* start *
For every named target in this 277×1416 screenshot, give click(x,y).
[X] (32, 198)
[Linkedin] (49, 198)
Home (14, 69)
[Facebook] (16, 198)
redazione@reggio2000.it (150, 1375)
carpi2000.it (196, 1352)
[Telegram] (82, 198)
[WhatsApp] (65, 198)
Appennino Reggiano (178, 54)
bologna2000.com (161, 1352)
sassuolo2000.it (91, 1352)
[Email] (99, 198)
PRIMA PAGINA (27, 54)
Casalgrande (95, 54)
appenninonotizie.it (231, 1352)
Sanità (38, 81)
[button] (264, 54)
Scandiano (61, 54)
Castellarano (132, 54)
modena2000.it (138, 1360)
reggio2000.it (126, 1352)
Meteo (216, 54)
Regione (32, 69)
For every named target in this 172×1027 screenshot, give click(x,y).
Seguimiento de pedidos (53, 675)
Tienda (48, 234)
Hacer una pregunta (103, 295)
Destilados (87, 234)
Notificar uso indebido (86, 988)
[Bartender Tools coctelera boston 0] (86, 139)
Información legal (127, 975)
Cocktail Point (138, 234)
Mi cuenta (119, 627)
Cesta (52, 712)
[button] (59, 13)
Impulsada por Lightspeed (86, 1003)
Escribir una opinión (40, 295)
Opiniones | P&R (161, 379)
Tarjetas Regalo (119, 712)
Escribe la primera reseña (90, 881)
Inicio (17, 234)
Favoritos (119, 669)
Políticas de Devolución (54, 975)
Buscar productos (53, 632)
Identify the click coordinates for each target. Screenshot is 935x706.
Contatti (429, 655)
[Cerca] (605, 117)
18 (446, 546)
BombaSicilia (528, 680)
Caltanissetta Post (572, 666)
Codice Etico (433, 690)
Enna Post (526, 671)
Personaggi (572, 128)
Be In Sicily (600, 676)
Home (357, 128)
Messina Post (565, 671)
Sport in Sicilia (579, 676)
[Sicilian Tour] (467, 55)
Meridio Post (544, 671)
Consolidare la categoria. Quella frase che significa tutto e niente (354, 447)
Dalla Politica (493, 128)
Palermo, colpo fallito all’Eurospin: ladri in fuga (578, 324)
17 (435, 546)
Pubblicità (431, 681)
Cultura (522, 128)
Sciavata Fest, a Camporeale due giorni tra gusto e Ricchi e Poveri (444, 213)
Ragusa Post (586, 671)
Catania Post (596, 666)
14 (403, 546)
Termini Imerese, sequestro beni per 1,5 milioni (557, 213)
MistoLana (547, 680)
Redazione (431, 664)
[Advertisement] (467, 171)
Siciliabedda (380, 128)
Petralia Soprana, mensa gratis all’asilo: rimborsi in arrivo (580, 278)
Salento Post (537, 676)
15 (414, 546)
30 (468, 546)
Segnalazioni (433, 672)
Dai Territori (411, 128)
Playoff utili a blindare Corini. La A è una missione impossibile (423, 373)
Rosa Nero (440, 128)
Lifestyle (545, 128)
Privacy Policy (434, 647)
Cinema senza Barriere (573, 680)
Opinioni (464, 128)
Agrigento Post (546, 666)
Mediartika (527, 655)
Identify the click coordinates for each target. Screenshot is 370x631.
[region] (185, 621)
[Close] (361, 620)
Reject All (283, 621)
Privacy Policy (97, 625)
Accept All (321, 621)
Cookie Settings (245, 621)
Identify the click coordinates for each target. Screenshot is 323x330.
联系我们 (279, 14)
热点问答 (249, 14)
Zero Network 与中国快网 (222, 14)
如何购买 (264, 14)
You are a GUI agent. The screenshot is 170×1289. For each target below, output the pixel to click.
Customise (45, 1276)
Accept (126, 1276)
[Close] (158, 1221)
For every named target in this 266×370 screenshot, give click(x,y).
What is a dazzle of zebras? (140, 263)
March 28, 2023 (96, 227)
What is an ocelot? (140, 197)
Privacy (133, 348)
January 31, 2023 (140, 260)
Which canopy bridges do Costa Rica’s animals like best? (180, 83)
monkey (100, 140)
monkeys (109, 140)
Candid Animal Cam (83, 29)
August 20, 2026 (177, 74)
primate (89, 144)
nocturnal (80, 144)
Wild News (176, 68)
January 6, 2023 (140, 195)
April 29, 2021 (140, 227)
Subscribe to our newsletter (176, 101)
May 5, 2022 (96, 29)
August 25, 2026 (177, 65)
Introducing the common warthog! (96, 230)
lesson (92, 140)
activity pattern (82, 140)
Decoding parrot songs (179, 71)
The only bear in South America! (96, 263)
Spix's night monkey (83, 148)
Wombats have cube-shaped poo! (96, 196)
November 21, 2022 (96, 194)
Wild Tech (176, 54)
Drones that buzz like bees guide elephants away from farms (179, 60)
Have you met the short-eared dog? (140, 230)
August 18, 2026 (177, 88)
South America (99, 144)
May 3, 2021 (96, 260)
* end *
* Exercise goal *
Please quote all of the entries above word for word, from the first line through the last.

* Answer for the task *
For every named target in this 277×1416 screenshot, give click(x,y).
[X] (32, 198)
[Linkedin] (49, 198)
Home (14, 69)
[Facebook] (16, 198)
redazione@reggio2000.it (150, 1375)
carpi2000.it (196, 1352)
[Telegram] (82, 198)
[WhatsApp] (65, 198)
Appennino Reggiano (178, 54)
bologna2000.com (161, 1352)
sassuolo2000.it (91, 1352)
[Email] (99, 198)
PRIMA PAGINA (27, 54)
Casalgrande (95, 54)
appenninonotizie.it (231, 1352)
Sanità (38, 81)
[button] (264, 54)
Scandiano (61, 54)
Castellarano (132, 54)
modena2000.it (138, 1360)
reggio2000.it (126, 1352)
Meteo (216, 54)
Regione (32, 69)
For every named target in this 172×1027 screenshot, give click(x,y).
Seguimiento de pedidos (53, 675)
Tienda (48, 234)
Hacer una pregunta (103, 295)
Destilados (87, 234)
Notificar uso indebido (86, 988)
[Bartender Tools coctelera boston 0] (86, 139)
Información legal (127, 975)
Cocktail Point (138, 234)
Mi cuenta (119, 627)
Cesta (52, 712)
[button] (59, 13)
Impulsada por Lightspeed (86, 1003)
Escribir una opinión (40, 295)
Opiniones | P&R (161, 379)
Tarjetas Regalo (119, 712)
Escribe la primera reseña (90, 881)
Inicio (17, 234)
Favoritos (119, 669)
Políticas de Devolución (54, 975)
Buscar productos (53, 632)
Identify the click coordinates for each target. Screenshot is 935x706.
Contatti (429, 655)
[Cerca] (605, 117)
18 (446, 546)
BombaSicilia (528, 680)
Caltanissetta Post (572, 666)
Codice Etico (433, 690)
Enna Post (526, 671)
Personaggi (572, 128)
Be In Sicily (600, 676)
Home (357, 128)
Messina Post (565, 671)
Sport in Sicilia (579, 676)
[Sicilian Tour] (467, 55)
Meridio Post (544, 671)
Consolidare la categoria. Quella frase che significa tutto e niente (354, 447)
Dalla Politica (493, 128)
Palermo, colpo fallito all’Eurospin: ladri in fuga (578, 324)
17 (435, 546)
Pubblicità (431, 681)
Cultura (522, 128)
Sciavata Fest, a Camporeale due giorni tra gusto e Ricchi e Poveri (444, 213)
Ragusa Post (586, 671)
Catania Post (596, 666)
14 (403, 546)
Termini Imerese, sequestro beni per 1,5 milioni (557, 213)
MistoLana (547, 680)
Redazione (431, 664)
[Advertisement] (467, 171)
Siciliabedda (380, 128)
Petralia Soprana, mensa gratis all’asilo: rimborsi in arrivo (580, 278)
Salento Post (537, 676)
15 (414, 546)
30 (468, 546)
Segnalazioni (433, 672)
Dai Territori (411, 128)
Playoff utili a blindare Corini. La A è una missione impossibile (423, 373)
Rosa Nero (440, 128)
Lifestyle (545, 128)
Privacy Policy (434, 647)
Cinema senza Barriere (573, 680)
Opinioni (464, 128)
Agrigento Post (546, 666)
Mediartika (527, 655)
Identify the click coordinates for each target. Screenshot is 370x631.
[region] (185, 621)
[Close] (361, 620)
Reject All (283, 621)
Privacy Policy (97, 625)
Accept All (321, 621)
Cookie Settings (245, 621)
Identify the click coordinates for each target. Screenshot is 323x330.
联系我们 (279, 14)
热点问答 (249, 14)
Zero Network 与中国快网 (222, 14)
如何购买 (264, 14)
You are a GUI agent. The screenshot is 170×1289. For each target below, output the pixel to click.
Customise (45, 1276)
Accept (126, 1276)
[Close] (158, 1221)
For every named target in this 266×370 screenshot, give click(x,y).
What is a dazzle of zebras? (140, 263)
March 28, 2023 (96, 227)
What is an ocelot? (140, 197)
Privacy (133, 348)
January 31, 2023 (140, 260)
Which canopy bridges do Costa Rica’s animals like best? (180, 83)
monkey (100, 140)
monkeys (109, 140)
Candid Animal Cam (83, 29)
August 20, 2026 (177, 74)
primate (89, 144)
nocturnal (80, 144)
Wild News (176, 68)
January 6, 2023 (140, 195)
April 29, 2021 (140, 227)
Subscribe to our newsletter (176, 101)
May 5, 2022 (96, 29)
August 25, 2026 (177, 65)
Introducing the common warthog! (96, 230)
lesson (92, 140)
activity pattern (82, 140)
Decoding parrot songs (179, 71)
The only bear in South America! (96, 263)
Spix's night monkey (83, 148)
Wombats have cube-shaped poo! (96, 196)
November 21, 2022 (96, 194)
Wild Tech (176, 54)
Drones that buzz like bees guide elephants away from farms (179, 60)
Have you met the short-eared dog? (140, 230)
August 18, 2026 (177, 88)
South America (99, 144)
May 3, 2021 (96, 260)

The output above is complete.